(Stored items from a collection)
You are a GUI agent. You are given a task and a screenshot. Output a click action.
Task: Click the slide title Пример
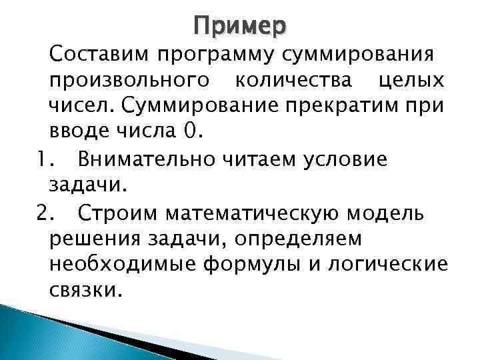tap(240, 27)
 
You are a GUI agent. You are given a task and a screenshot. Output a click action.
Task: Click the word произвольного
tap(126, 82)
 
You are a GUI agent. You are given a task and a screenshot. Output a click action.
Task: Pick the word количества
tap(289, 82)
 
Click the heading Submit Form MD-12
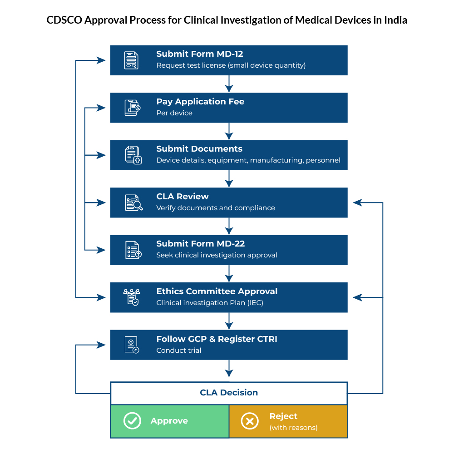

### Task requirements
Copy out the data above, swapping every "screenshot" for "screen image" and keeping the rest unchanged. Omit the pictures.

### The completed task
You are a GUI agent. You are given a task and a screen image. Output a click action.
Task: Click the slide title Пример
tap(240, 27)
 
You are a GUI agent. You are given a task and a screen image. Output a click action.
Task: Click the word произвольного
tap(126, 82)
 
You are a GUI agent. You are given a task and a screen image. Output a click action.
Task: Pick the word количества
tap(289, 82)
 
Click the heading Submit Form MD-12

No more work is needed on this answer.